Allele mining unlocks the identification of RYMV resistance genes and alleles in African cultivated rice

BACKGROUND: Rice yellow mottle virus (RYMV) is a major rice pathogen in Africa. Three resistance genes, i.e. RYMV1, RYMV2 and RYMV3, have been previously described. RYMV1 encodes the translation initiation factor eIF(iso)4G1 and the best candidate genes for RYMV2 and RYMV3 encode a homolog of an Arabidopsis nucleoporin (CPR5) and a nucleotide-binding domain and leucine-rich repeat containing domain (NLR) protein, respectively.

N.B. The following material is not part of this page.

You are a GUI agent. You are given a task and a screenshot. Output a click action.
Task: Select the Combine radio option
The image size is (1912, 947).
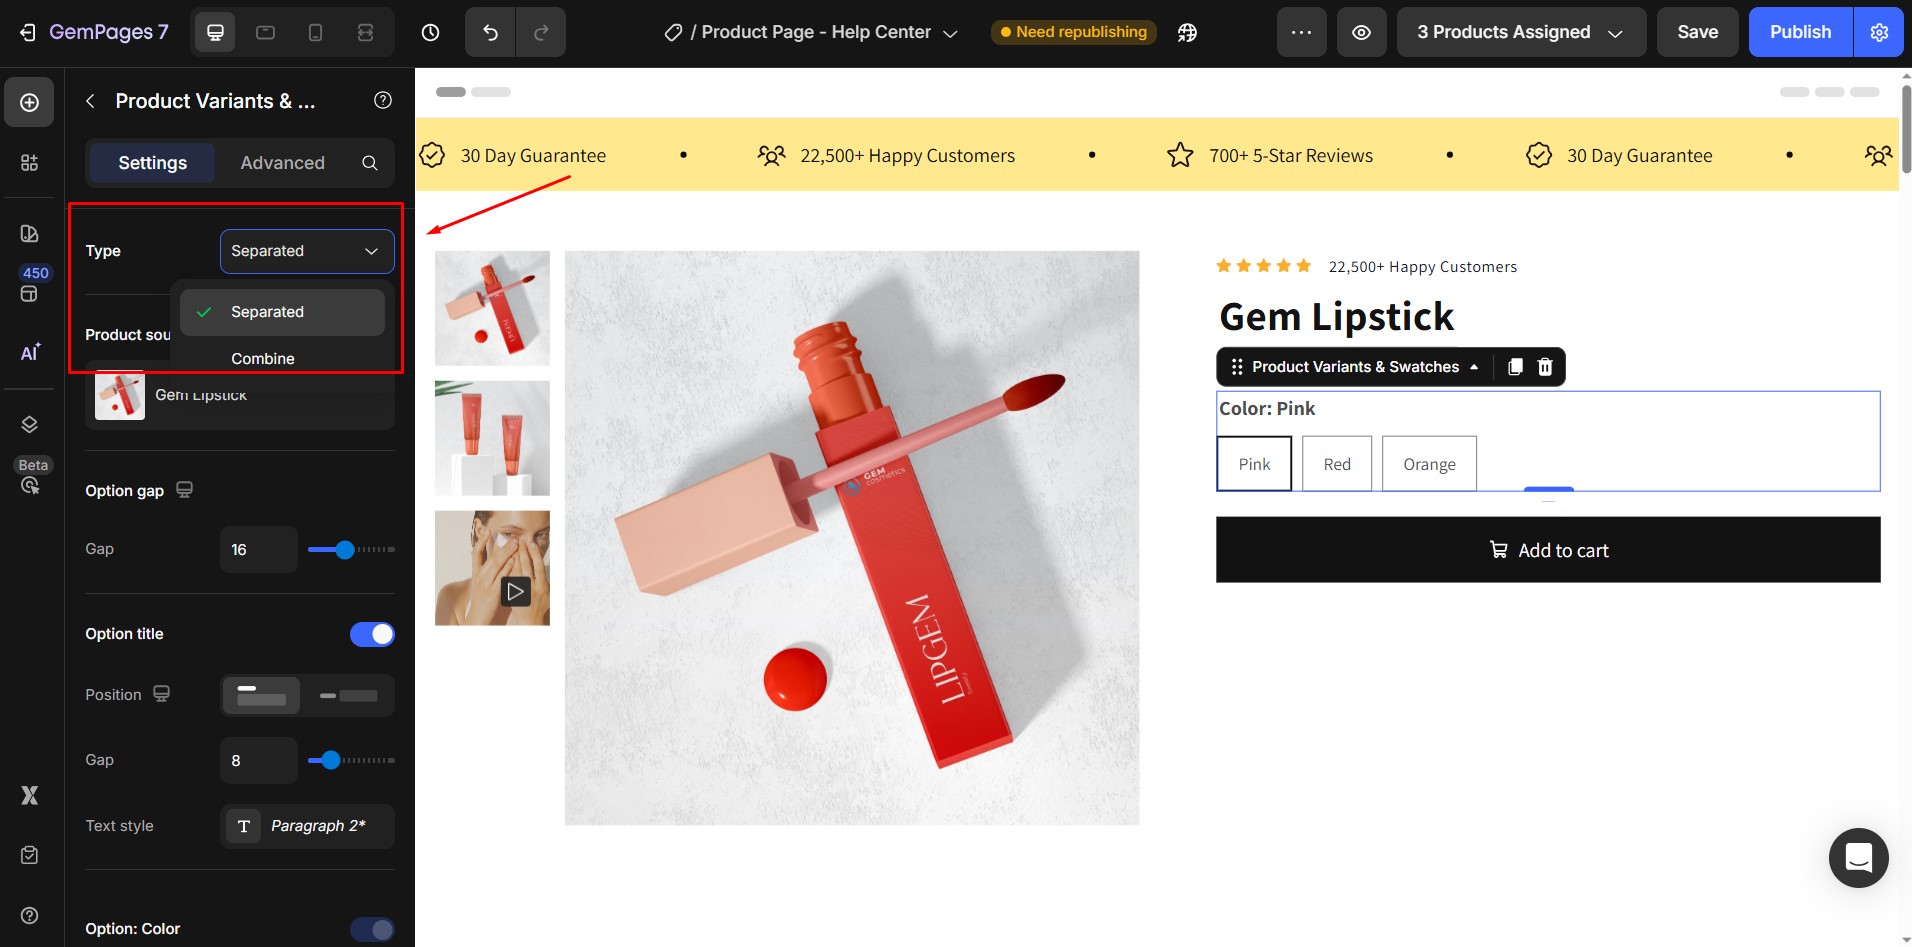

High resistance is very uncommon in Asian cultivated rice (Oryza sativa), with only two highly resistant accessions identified so far, but it is more frequent in African cultivated rice (Oryza glaberrima). RESULTS: Here we report the findings of a resistance survey in a reference collection of 268 O. glaberrima accessions. A total of 40 resistant accessions were found, thus confirming the high frequency of resistance to RYMV in this species. We analysed the variability of resistance genes or candidate genes in this collection based on high-depth Illumina data or Sanger sequencing. Alleles previously shown to be associated with resistance were observed in 31 resistant accessions but not in any susceptible ones. Five original alleles with a frameshift or untimely stop codon in the candidate gene for RYMV2 were also identified in resistant accessions. A genetic analysis revealed that these alleles, as well as T-DNA insertions in the candidate gene, were responsible of RYMV resistance. All 40 resistant accessions were ultimately linked to a validated or candidate resistance allele at one of the three resistance genes to RYMV. CONCLUSION: This study demonstrated that the RYMV2 resistance gene is homologous to the Arabidopsis CPR5 gene and revealed five new resistance alleles at this locus. It also confirmed the close association between resistance and an amino-acid substitution in the leucine-rich repeat of the NLR candidate for RYMV3. We also provide an extensive overview of the genetic diversity of resistance to RYMV in the O. glaberrima species, while underlining the contrasted pattern of diversity between O. glaberrima and O. sativa for this trait. The different resistance genes and alleles will be instrumental in breeding varieties with sustainable field resistance to RYMV.